How to create PDFs on Android devices using Google Drive

Illustration: The Verge

It hasn’t always been that simple to create a PDF using your phone. Several years ago, when I started handling my mother’s bills, I realized I needed a quick way to scan her documents while I was at her home. Rather than drag a scanner around, I found a handy Android app called Tiny Scanner that let me turn paper documents into easy-to-store PDFs using my phone’s camera.

Later, Google introduced the beta of its own scanning app called Stack, so I began using that to create many of my PDFs. It offers quick scans and categorization and was just a little more fun to use.

However, as is Google’s wont, that company is now sunsetting Stack and giving some (although not all) of the app’s abilities to create, edit, and store PDFs to Google Drive, the storage service app that comes installed on Android phones. (I suppose I should be grateful that Google has incorporated at least some of Slack’s features into Android’s Drive app, but the handy categorization and other automatically added details are now gone, making it just that much more difficult for me to find that one document I need right now.)

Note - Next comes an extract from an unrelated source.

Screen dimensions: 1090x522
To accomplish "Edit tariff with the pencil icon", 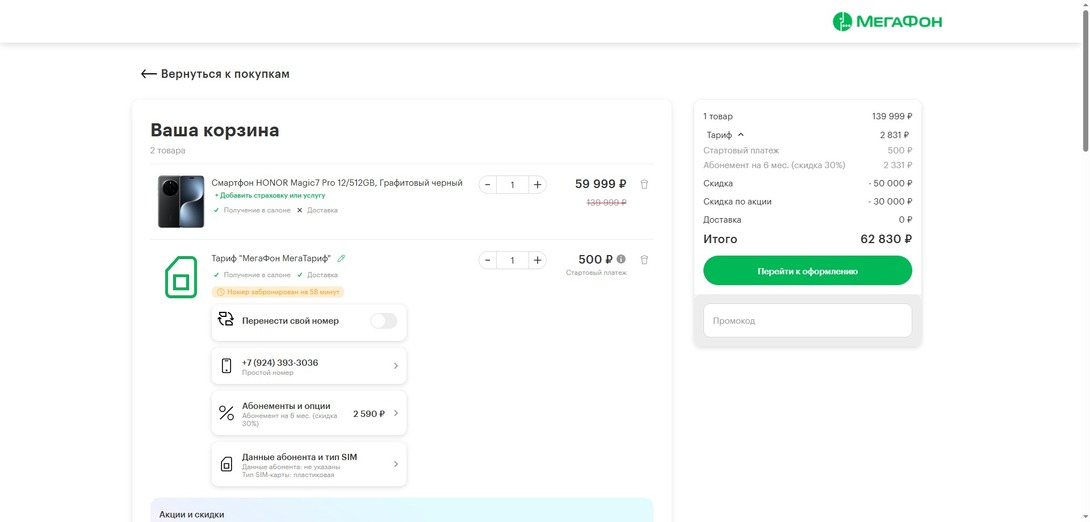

So now, if you want to create a quick PDF using Drive, here’s how it works:

Go to your Google Drive app (if by some weird chance, your phone doesn’t have Drive, look for it in the Play Store).
Lay out your document — on a contrasting surface, if possible; I found it works a lot better that way — and tap the camera icon (right above the +New button).

Screenshot: Google
Auto capture finds the edges of the new PDF.

Screenshot: Google
Once created, the PDF is previewed and can be edited.

The app will now determine the edges of your PDF using a blue outline. It will assume you want to use Auto capture, which lets the app itself figure out the document’s edges and immediately create a draft PDF.
If you’re more of a do-it-yourself person, you can tap on the Manual button just under your image, move your phone around to adjust the outline, and then hit the shutter button — but since you will be able to adjust the cropping on the next page anyway, you might as well let Auto capture do its thing. It’s faster.
If you have already taken a picture of the document, there is also a photo icon to the left of the shutter button that lets you select an image from Photos instead.
Either way, once you’ve got your draft PDF, you will be automatically taken to a page where you can edit it: crop it to adjust the outline, use a filter, clean it up, retake it, or delete it.
The same page lets you create a multi-page document if you need one — just tap on the plus icon just under the image to add the next page.
Happy with your document? Select Done in the top right corner, select where in Google Drive you want to place it, and tap Save.

You can also edit an existing PDF:

Screenshot: Google
To edit an existing PDF, select the edit icon in the bottom right corner.

Screenshot: Google
Existing PDFs have limited editing features.

While in Drive, tap on the PDF file you want to edit.
Look for the edit icon in the lower right corner. Tap on that, and you can write on or highlight the document using variously colored “ink.”
Using the icons on top of the page, you can also add a comment or do a search within the document.
Tap the three dots in the upper right corner, and you can share the document, manage access to it, download it, or perform a number of other editorial tasks.

Of course, this isn’t everything you’d want to do with a PDF file — for example, you might want to remove a page, add text, or password-protect a document. In that case, unfortunately, you will probably have to use Adobe Acrobat or some other for-pay app.